The research, with Sasmita Kusumastuti playing a key role, has been published in the Journal of the Royal Statistical Society: Series A (Statistics in Society).

Model assesses risk based on a person’s overall historical data

The starting-point for developing the new model was a desire to be able to identify the people with the greatest need for home care services.

The research was carried out in collaboration with the City of Copenhagen, which has many residents 65–80 years old but the City does not know who really needs a helping hand with their daily lives.

The researchers therefore developed a mathematical model that uses personal data to predict who is most likely to need home care services.

The model draws on data from several registries in Denmark, including data on age, hospital admissions and medical history, partner and family status, medication intake, length of education, job situation and much more.

The model assesses a person’s data history from the time they are born and into old age and then relatively accurately predicts their need for home care services.

“Using our model, we can reasonably accurately assess who will need home care services within the next year. We were surprised that the model is so accurate given how chaotic life can sometimes appear,” says Rudi Westendorp.

GDPR hinders implementation

So far so good.

But why is this model not already being implemented if it can help Denmark’s municipalities to identify older people who need to be contacted and may then need home care services?

The GDPR presents a challenge.

The model uses very sensitive personal data, and therefore the City of Copenhagen cannot use them arbitrarily and then contact people who have neither asked to have their data examined nor to be contacted.

“This would be a misuse of the public registries and the legal and ethical restrictions. So we have developed a tool that can benefit older people in Denmark and save municipal resources, but we cannot use it,” explains Rudi Westendorp.

People can grant access to personally sensitive data

However, this problem can be overcome, and the researchers are working on trying to find ways to use the model without compromising ethical rules or the data protection legislation.

One option is getting people to use the NemID common log-in system to consent to and authorize the municipality to apply the model to their personal data and to contact them if the model indicates that they are probably entitled to or will probably need home care services.

These data may not be used for other purposes.

“This procedure must be kept at arm’s length from the public sector, and individuals will have full control over their personal data. We can predict people’s needs if they choose to give permission for their data to be used. We have the algorithm and people can give us the data, and this is one way to implement the algorithm in the public sector,” says Rudi Westendorp.

Expanding the model nationwide

Rudi Westendorp is sure that the algorithm can be implemented very quickly if the final hurdles can be overcome.

The researchers want to improve the model, which is already good but can be better at making predictions.

Then the researchers want to implement the model in the City of Copenhagen, and if this proves successful, the model can be expanded nationwide.

“Ideally, we need to demonstrate that the model not only identifies the people who need home care services but also enables them to get these services.

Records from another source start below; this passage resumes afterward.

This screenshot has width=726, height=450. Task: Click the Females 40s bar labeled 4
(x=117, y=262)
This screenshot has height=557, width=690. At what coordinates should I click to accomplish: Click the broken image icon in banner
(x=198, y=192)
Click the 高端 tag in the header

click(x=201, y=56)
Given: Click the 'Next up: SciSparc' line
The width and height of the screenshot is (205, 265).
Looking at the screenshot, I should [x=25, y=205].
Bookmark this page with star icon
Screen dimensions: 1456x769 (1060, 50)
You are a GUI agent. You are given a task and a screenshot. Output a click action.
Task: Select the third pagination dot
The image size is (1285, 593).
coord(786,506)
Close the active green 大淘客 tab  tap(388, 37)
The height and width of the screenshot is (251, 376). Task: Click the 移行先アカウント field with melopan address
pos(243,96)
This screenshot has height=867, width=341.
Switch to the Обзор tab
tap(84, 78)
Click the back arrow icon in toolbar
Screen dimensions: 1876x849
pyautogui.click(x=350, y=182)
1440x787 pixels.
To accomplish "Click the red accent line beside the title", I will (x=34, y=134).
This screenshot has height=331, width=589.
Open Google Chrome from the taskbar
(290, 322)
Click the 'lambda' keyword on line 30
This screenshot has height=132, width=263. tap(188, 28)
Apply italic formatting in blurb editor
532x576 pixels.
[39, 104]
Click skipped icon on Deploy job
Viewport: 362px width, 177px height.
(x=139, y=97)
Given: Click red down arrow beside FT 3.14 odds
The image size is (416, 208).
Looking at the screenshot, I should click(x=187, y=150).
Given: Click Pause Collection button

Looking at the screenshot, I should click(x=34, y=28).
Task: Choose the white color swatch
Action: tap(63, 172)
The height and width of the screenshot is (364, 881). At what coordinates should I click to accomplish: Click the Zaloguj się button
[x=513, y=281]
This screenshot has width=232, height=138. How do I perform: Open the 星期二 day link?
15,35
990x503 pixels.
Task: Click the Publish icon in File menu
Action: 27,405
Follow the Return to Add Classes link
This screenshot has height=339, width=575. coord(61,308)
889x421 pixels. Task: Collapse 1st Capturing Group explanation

Society will benefit enormously from this,” concludes Rudi Westendorp.

Personalised need of care in an ageing society: the making of a prediction tool based on register data” has been published in Journal of the Royal Statistical Society: Series A (Statistics in Society). In 2018, the Novo Nordisk Foundation awarded a Challenge Programme grant to Rudi Westendorp for the project Harnessing the Power of Big Data to Address the Societal Challenge of Ageing.